En relación con otras series que Nicolás García Sáez viene pintando sobre el mismo motivo y en sintonía con su inmersión profunda en las lecturas sobre enseñanzas orientales, esta pintura podría interpretarse como una metáfora del conocimiento en el encuentro de dos culturas. En la tradición oriental, tanto para el hinduismo, como para el taoísmo y el budismo tibetano, el elefante es símbolo de sabiduría, fertilidad y buena fortuna. Una criatura mítica que, por su carácter paciente, se asocia, por un lado, a la capacidad de resolver obstáculos con serenidad y, por otro, con la mente controlada, iluminada.
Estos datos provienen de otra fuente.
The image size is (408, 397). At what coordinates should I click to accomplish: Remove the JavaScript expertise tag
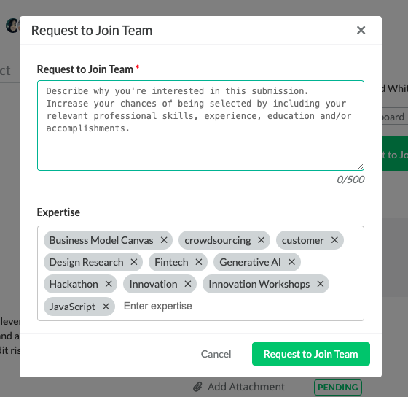point(106,307)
En la pintura, esa tradición donde el elefante sintetiza la imagen de autoridad espiritual se ensambla, en cierto sentido, con la razón, la palabra, el logos que es la base del conocimiento en Occidente, condensado en esa madeja de letras multicolores.
……
In relation to other series that Nicolás García Sáez has been painting on the same theme, and in keeping with his deep immersion in the study of Eastern teachings, this painting could be interpreted as a metaphor for knowledge arising from the encounter between two cultures. In Eastern tradition—whether in Hinduism, Taoism or Tibetan Buddhism—the elephant is a symbol of wisdom, fertility and good fortune. A mythical creature which, due to its patient nature, is associated, on the one hand, with the ability to overcome obstacles with serenity and, on the other, with a controlled, enlightened mind. In the painting, this tradition—in which the elephant embodies the image of spiritual authority—is, in a sense, interwoven with reason, the word and the logos, which form the basis of knowledge in the West, condensed into that tangle of multicoloured letters.